((
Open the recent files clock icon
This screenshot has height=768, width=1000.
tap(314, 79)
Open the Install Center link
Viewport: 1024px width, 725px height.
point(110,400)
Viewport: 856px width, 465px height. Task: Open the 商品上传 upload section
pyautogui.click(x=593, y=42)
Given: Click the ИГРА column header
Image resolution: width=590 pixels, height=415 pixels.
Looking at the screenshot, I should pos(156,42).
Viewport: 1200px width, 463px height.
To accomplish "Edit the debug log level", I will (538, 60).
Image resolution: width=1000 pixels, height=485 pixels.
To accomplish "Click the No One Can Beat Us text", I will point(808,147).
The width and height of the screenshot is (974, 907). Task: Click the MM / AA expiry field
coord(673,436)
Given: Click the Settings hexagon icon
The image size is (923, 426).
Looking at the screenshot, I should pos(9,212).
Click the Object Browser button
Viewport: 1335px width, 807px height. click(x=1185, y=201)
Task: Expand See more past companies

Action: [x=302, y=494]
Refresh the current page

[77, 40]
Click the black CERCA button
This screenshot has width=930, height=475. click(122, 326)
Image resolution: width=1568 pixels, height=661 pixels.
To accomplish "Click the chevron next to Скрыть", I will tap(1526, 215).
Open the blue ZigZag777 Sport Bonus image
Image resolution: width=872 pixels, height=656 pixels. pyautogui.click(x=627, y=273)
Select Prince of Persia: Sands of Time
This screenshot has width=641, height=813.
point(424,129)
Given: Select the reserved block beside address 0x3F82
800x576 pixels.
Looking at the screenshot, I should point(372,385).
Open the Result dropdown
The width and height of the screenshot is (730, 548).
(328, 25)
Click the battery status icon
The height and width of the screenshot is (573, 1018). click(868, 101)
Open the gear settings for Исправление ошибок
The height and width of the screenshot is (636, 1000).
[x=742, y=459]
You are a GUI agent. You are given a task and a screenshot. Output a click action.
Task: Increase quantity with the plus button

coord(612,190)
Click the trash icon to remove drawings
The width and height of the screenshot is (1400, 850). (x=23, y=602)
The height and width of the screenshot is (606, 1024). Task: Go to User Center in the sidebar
))
*Assignment*:
Set down all of the lines above without altering a word.

*Result for this task*:
Open the recent files clock icon
This screenshot has height=768, width=1000.
tap(314, 79)
Open the Install Center link
Viewport: 1024px width, 725px height.
point(110,400)
Viewport: 856px width, 465px height. Task: Open the 商品上传 upload section
pyautogui.click(x=593, y=42)
Given: Click the ИГРА column header
Image resolution: width=590 pixels, height=415 pixels.
Looking at the screenshot, I should pos(156,42).
Viewport: 1200px width, 463px height.
To accomplish "Edit the debug log level", I will (538, 60).
Image resolution: width=1000 pixels, height=485 pixels.
To accomplish "Click the No One Can Beat Us text", I will point(808,147).
The width and height of the screenshot is (974, 907). Task: Click the MM / AA expiry field
coord(673,436)
Given: Click the Settings hexagon icon
The image size is (923, 426).
Looking at the screenshot, I should pos(9,212).
Click the Object Browser button
Viewport: 1335px width, 807px height. click(x=1185, y=201)
Task: Expand See more past companies

Action: [x=302, y=494]
Refresh the current page

[77, 40]
Click the black CERCA button
This screenshot has width=930, height=475. click(122, 326)
Image resolution: width=1568 pixels, height=661 pixels.
To accomplish "Click the chevron next to Скрыть", I will tap(1526, 215).
Open the blue ZigZag777 Sport Bonus image
Image resolution: width=872 pixels, height=656 pixels. pyautogui.click(x=627, y=273)
Select Prince of Persia: Sands of Time
This screenshot has width=641, height=813.
point(424,129)
Given: Select the reserved block beside address 0x3F82
800x576 pixels.
Looking at the screenshot, I should point(372,385).
Open the Result dropdown
The width and height of the screenshot is (730, 548).
(328, 25)
Click the battery status icon
The height and width of the screenshot is (573, 1018). click(868, 101)
Open the gear settings for Исправление ошибок
The height and width of the screenshot is (636, 1000).
[x=742, y=459]
You are a GUI agent. You are given a task and a screenshot. Output a click action.
Task: Increase quantity with the plus button

coord(612,190)
Click the trash icon to remove drawings
The width and height of the screenshot is (1400, 850). (x=23, y=602)
The height and width of the screenshot is (606, 1024). Task: Go to User Center in the sidebar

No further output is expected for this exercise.